→ TASK DETAILS: Rewrite every line from the one containing "1080x1497 pixels. How" through the end of the rows, requests included, adding 118 to each coordinate in the answers. Leave the pictures out.

→ DATA SUPPLIED:
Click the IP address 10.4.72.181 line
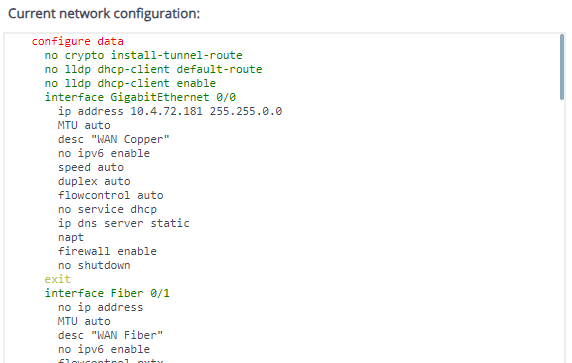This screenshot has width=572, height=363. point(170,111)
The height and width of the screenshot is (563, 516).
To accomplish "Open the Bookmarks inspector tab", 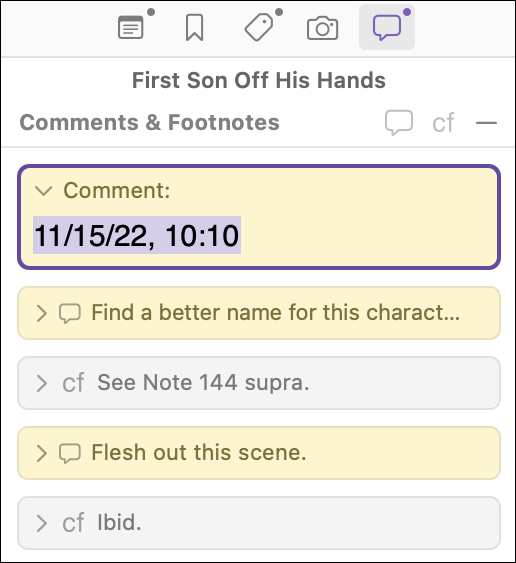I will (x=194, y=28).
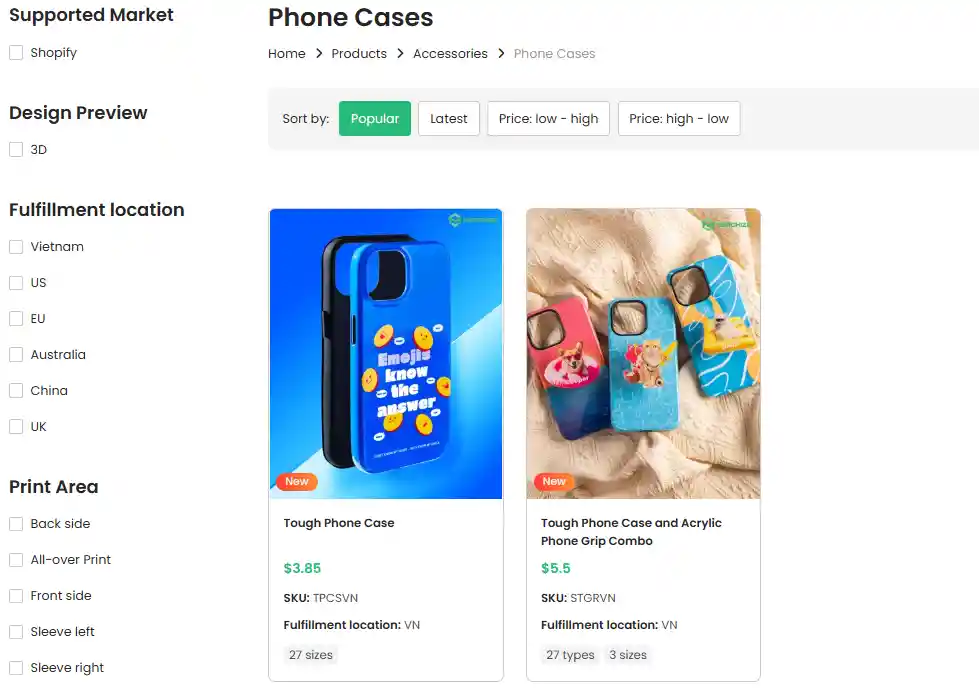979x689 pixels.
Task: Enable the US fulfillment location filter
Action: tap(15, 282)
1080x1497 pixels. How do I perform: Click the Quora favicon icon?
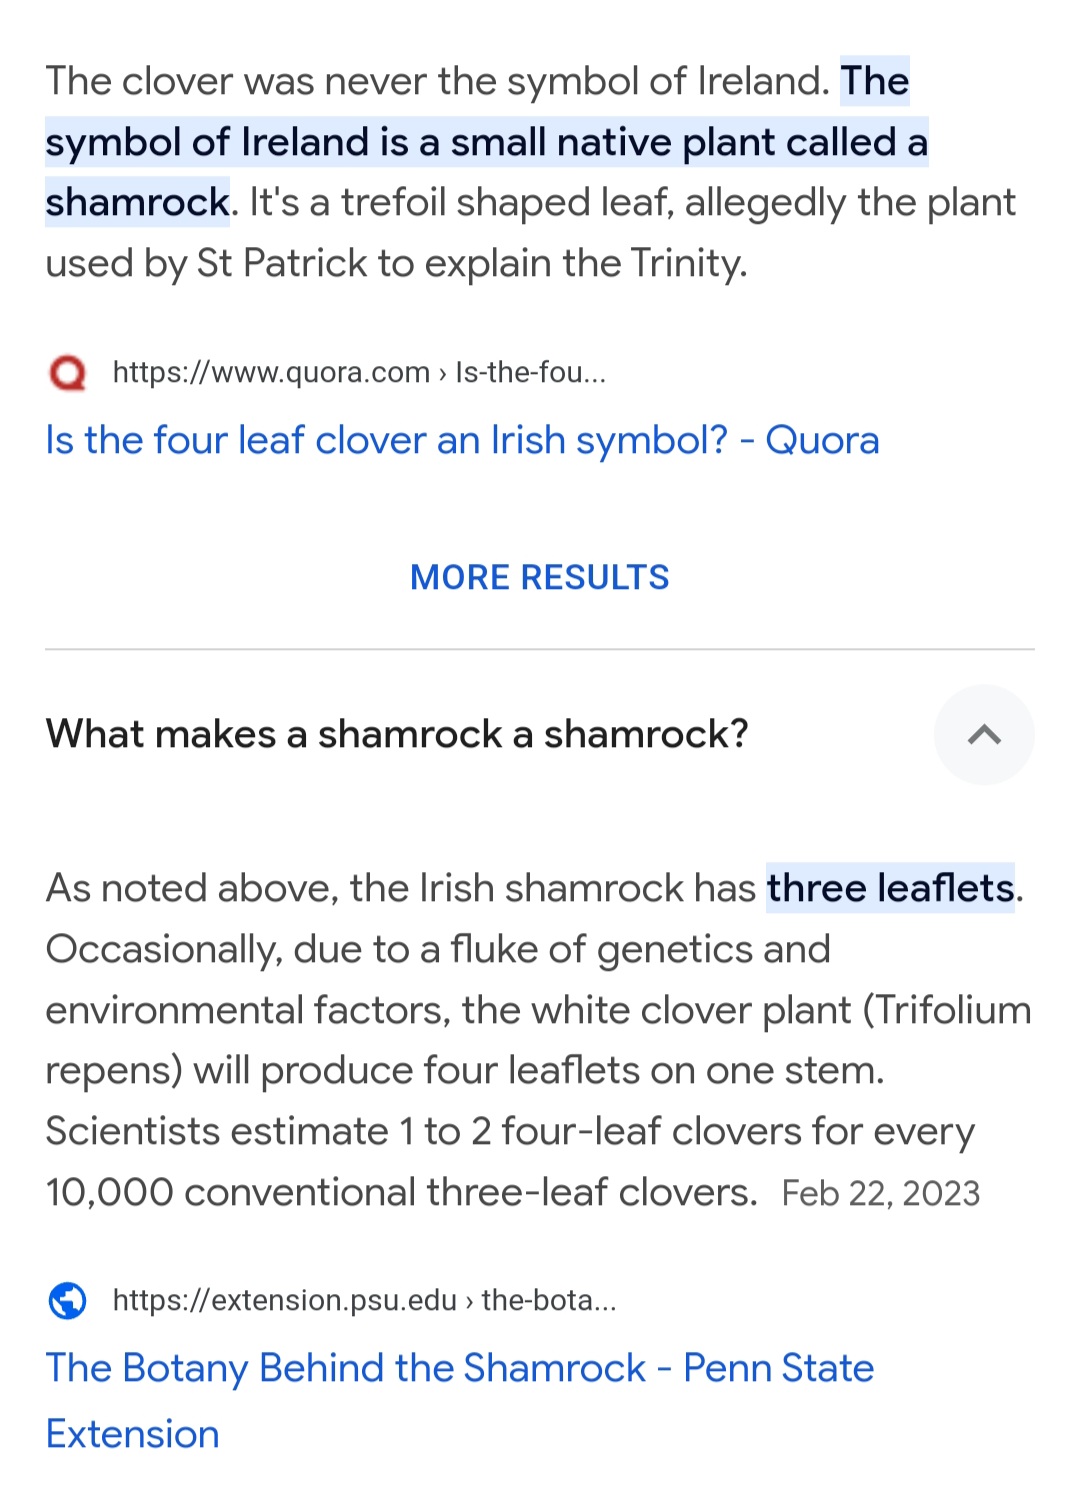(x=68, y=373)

→ COMPLETED EXERCISE:
1080x1497 pixels. How do I perform: Click the Quora favicon icon?
(x=186, y=491)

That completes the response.